**Exercise directions**. Please write out only the lines from the one containing "The width and" through the last line of the listing. Do not include pictures.

**Data under study**.
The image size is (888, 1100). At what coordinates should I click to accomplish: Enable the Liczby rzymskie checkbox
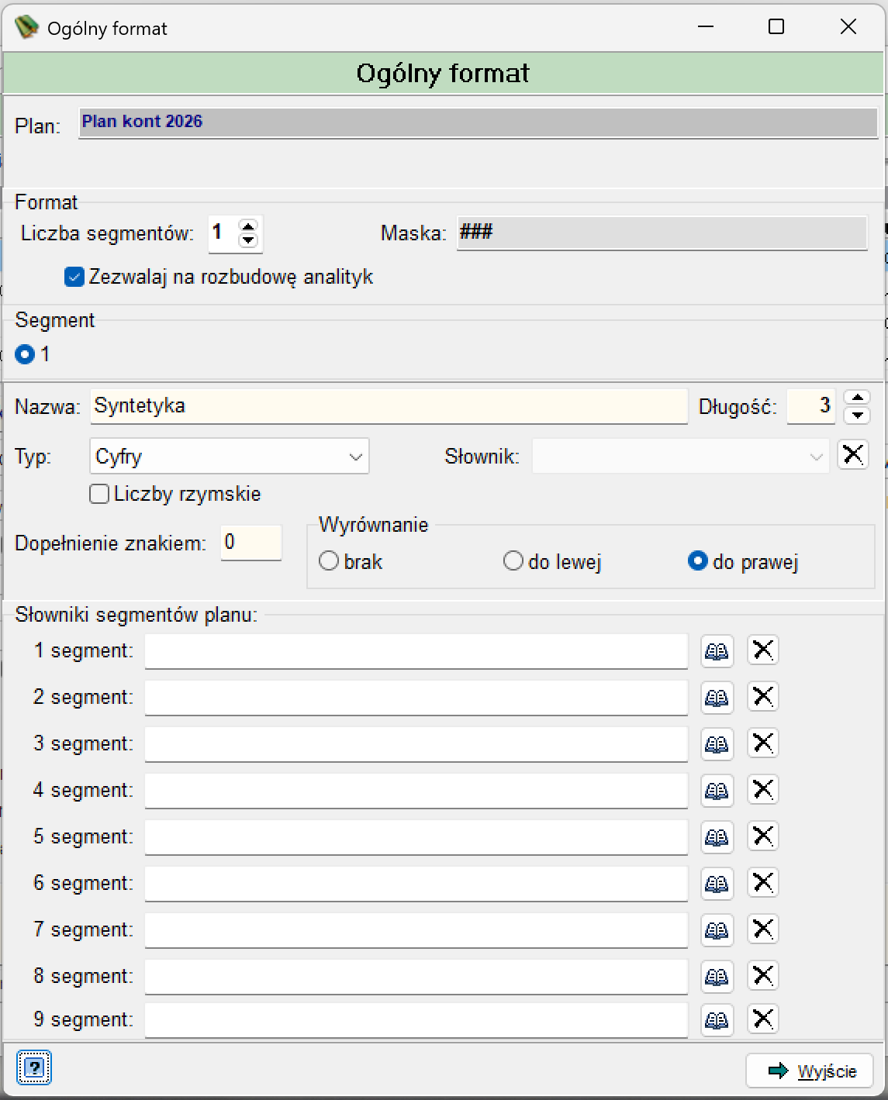click(x=99, y=494)
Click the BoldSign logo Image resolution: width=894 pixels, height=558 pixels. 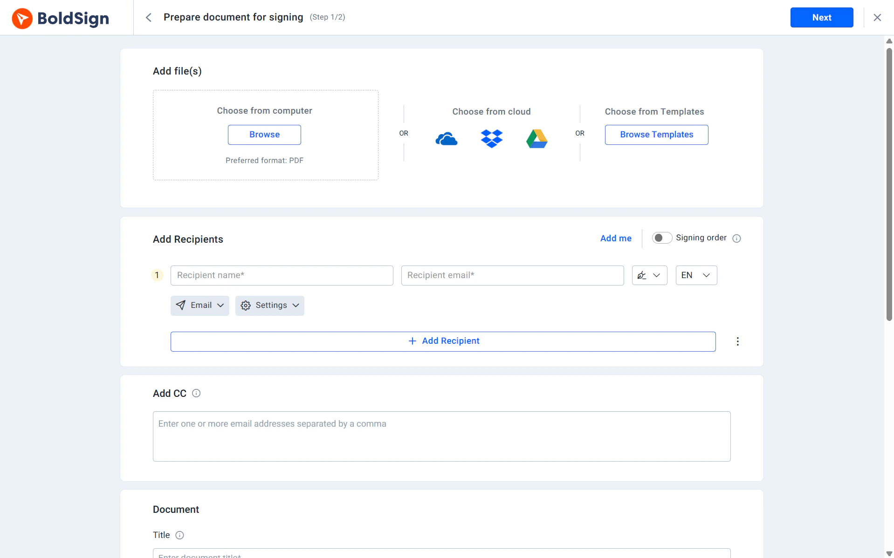(61, 18)
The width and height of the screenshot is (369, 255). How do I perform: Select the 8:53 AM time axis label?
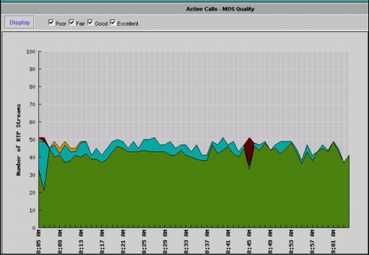pyautogui.click(x=291, y=242)
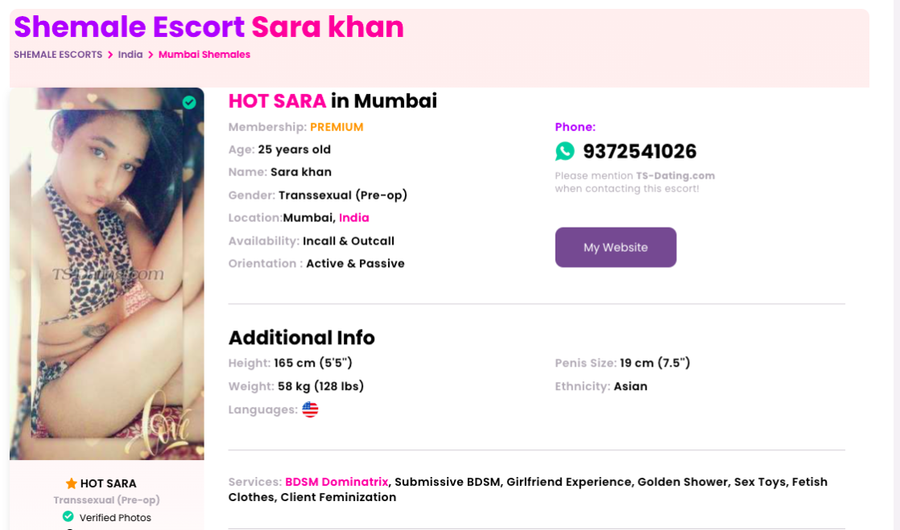This screenshot has width=900, height=530.
Task: Click the page title heading at top
Action: click(209, 27)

**Exercise output**.
The width and height of the screenshot is (369, 255). How do I perform: Select the 8:53 AM time axis label?
pyautogui.click(x=291, y=242)
This screenshot has width=900, height=530.
Task: Click the page title heading at top
Action: click(209, 27)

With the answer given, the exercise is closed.